▶ _Exercise prompt_
Find the count of lines in the material below that include the word "ateizm". State nothing but that number.

── Extracted data

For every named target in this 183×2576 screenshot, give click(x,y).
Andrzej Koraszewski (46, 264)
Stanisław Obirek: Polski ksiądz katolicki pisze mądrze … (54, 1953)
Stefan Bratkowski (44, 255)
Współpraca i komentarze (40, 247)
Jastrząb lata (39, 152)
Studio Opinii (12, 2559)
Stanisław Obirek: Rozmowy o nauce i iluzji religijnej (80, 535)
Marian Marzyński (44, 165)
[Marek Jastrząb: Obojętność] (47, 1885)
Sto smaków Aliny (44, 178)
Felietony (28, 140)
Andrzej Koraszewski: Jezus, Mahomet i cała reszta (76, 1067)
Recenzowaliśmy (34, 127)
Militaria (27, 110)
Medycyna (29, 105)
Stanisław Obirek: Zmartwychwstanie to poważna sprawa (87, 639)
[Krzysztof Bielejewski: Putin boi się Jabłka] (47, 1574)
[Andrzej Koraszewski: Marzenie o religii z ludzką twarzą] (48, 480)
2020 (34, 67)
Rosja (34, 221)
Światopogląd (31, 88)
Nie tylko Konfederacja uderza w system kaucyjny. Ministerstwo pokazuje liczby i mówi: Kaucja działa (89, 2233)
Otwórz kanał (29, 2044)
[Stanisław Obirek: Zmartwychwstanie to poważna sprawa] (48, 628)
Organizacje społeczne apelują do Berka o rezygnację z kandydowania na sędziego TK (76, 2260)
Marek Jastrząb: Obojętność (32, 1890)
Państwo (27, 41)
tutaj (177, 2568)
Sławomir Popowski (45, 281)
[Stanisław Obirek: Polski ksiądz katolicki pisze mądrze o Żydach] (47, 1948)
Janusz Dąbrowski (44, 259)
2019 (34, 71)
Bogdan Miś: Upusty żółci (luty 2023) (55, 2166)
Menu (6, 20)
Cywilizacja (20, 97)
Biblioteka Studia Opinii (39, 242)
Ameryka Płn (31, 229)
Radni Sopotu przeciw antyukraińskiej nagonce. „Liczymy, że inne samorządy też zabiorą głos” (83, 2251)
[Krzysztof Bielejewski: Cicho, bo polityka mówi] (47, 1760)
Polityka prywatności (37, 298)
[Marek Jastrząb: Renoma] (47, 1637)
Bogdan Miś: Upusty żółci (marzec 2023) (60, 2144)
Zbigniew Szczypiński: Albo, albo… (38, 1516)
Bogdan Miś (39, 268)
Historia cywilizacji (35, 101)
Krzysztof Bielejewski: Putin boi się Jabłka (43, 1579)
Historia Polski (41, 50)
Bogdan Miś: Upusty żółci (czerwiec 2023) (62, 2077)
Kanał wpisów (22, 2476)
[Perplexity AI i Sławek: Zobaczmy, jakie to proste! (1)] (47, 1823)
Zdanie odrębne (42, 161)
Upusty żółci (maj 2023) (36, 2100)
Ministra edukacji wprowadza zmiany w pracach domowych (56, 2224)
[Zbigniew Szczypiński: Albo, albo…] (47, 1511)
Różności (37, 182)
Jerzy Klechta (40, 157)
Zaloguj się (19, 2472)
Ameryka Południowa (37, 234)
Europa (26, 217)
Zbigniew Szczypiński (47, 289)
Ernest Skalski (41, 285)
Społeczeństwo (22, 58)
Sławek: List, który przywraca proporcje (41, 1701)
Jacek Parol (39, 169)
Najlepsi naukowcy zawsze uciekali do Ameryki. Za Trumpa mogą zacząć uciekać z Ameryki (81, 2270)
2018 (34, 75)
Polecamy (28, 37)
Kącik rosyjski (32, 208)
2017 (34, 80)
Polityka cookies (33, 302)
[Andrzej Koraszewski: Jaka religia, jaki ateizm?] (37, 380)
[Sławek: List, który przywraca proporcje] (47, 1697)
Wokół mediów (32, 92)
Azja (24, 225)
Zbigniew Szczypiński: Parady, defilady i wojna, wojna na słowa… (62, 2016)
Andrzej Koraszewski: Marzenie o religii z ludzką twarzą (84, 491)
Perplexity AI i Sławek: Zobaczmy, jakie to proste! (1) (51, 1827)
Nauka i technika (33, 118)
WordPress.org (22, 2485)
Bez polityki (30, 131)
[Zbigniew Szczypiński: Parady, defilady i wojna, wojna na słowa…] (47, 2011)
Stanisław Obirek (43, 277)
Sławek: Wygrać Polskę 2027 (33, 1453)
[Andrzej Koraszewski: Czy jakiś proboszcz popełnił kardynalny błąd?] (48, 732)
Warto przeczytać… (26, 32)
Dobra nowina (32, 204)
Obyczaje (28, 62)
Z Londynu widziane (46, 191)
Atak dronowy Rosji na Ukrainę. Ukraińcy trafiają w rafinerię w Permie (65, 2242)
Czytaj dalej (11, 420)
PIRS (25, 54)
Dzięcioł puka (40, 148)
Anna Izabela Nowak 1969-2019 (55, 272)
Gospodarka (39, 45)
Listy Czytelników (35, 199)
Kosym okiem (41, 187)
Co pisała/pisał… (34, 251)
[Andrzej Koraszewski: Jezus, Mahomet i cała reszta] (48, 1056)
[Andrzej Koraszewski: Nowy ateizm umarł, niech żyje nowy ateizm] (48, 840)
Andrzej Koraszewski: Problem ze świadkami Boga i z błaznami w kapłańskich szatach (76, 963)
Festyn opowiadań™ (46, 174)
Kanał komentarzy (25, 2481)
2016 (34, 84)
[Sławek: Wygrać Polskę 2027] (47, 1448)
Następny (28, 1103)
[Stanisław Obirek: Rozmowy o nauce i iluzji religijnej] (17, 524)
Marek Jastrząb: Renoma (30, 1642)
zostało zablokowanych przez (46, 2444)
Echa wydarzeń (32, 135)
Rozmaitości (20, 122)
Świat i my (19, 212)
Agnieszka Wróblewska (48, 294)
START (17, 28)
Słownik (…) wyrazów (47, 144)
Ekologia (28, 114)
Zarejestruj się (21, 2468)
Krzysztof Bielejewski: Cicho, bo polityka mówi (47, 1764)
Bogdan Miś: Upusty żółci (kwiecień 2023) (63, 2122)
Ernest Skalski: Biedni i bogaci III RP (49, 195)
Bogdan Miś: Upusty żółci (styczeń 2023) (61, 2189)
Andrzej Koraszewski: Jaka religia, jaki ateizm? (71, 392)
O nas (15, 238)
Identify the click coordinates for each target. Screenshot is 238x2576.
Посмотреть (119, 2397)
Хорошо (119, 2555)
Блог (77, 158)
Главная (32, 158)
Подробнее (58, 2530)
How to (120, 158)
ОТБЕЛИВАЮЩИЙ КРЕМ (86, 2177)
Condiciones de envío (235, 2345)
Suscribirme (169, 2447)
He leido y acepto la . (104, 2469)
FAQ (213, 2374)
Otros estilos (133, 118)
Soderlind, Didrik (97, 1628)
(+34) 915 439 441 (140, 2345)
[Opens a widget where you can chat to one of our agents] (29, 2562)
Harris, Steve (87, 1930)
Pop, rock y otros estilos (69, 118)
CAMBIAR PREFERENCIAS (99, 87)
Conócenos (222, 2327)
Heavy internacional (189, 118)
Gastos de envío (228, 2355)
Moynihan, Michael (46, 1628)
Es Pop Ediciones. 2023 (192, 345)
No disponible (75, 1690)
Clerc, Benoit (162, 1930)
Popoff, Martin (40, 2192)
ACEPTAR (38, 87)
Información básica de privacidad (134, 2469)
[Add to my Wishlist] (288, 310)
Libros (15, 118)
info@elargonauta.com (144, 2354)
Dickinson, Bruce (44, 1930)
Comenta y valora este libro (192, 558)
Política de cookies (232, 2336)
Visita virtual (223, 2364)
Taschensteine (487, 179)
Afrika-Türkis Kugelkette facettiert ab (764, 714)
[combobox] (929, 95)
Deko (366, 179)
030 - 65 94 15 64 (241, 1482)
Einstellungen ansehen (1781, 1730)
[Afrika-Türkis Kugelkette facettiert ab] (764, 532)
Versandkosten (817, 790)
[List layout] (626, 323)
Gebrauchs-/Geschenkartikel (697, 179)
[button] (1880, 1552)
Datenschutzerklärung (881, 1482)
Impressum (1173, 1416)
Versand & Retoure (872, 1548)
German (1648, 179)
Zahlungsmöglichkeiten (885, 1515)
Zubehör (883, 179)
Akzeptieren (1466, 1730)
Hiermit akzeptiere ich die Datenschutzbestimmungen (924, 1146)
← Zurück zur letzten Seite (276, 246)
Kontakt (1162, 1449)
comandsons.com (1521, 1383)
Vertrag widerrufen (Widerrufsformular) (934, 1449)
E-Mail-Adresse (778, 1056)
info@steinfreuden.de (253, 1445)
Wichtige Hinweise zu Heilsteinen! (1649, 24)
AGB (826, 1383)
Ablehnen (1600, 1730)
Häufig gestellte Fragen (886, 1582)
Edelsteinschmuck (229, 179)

────

▶ _Finished task_
3